Copy the data word for word from the line with "Image resolution: width=798" through the final line, and leave the pictures out.
--- Entries shown ---
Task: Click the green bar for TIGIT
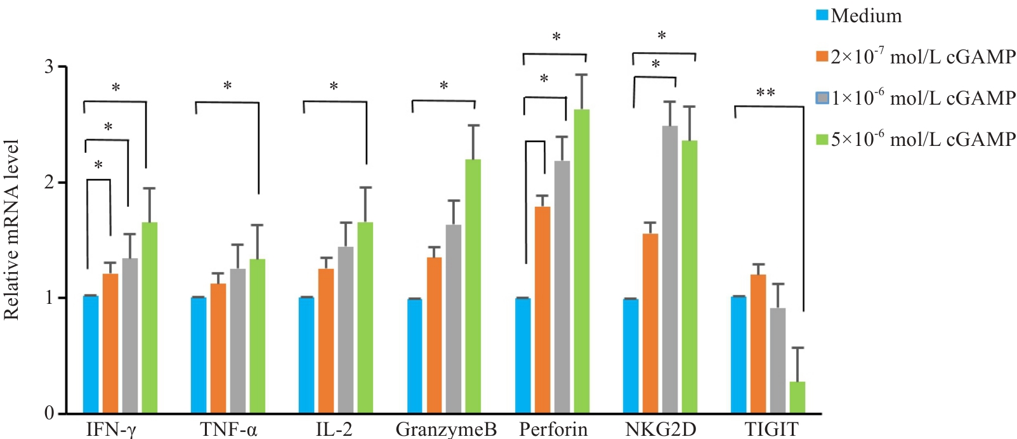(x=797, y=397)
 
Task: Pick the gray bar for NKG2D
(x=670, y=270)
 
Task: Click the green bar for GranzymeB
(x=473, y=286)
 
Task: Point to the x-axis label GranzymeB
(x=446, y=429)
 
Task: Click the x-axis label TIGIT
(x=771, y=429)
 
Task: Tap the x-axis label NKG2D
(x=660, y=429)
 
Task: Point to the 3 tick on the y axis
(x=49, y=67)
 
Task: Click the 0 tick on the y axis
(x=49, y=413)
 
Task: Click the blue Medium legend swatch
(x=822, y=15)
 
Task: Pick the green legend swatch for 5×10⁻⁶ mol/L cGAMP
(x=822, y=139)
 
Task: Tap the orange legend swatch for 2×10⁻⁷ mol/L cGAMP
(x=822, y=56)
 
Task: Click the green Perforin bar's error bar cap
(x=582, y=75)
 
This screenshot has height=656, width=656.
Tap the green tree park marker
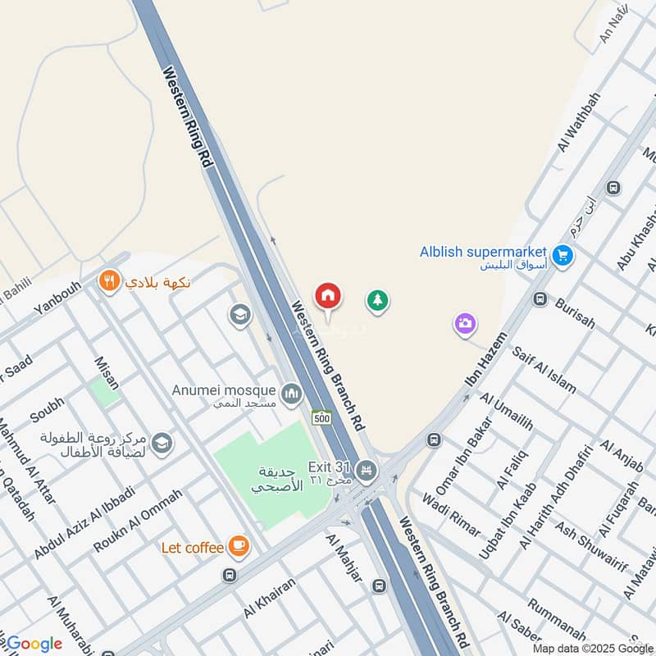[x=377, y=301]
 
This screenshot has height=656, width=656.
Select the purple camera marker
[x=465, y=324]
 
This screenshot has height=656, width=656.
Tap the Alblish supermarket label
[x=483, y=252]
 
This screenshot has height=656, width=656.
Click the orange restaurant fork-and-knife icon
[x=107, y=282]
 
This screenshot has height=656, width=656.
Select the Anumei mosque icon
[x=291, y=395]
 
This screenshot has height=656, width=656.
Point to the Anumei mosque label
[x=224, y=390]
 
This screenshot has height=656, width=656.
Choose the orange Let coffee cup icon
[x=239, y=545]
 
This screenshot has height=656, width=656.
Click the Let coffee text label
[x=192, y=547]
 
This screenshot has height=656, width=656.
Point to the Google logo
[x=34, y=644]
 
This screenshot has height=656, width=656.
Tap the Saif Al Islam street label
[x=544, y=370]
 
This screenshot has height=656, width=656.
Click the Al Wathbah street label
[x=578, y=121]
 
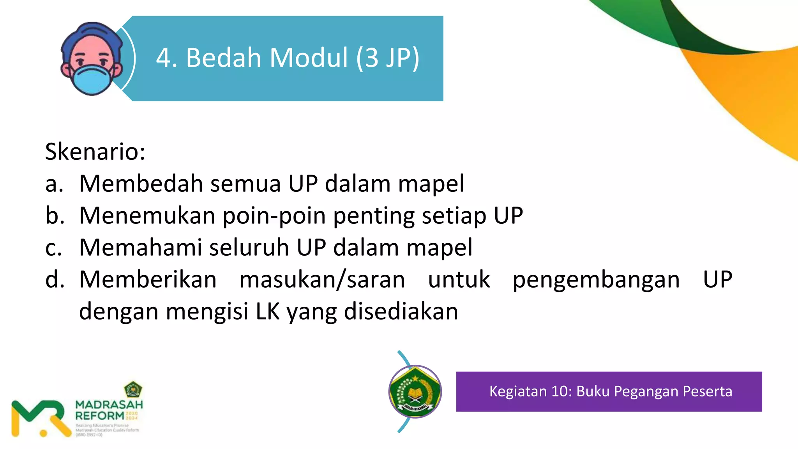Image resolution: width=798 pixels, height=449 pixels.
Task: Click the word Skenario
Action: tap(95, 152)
---
## Finished task
Image resolution: width=798 pixels, height=449 pixels.
Task: Click the word Skenario
Action: tap(95, 152)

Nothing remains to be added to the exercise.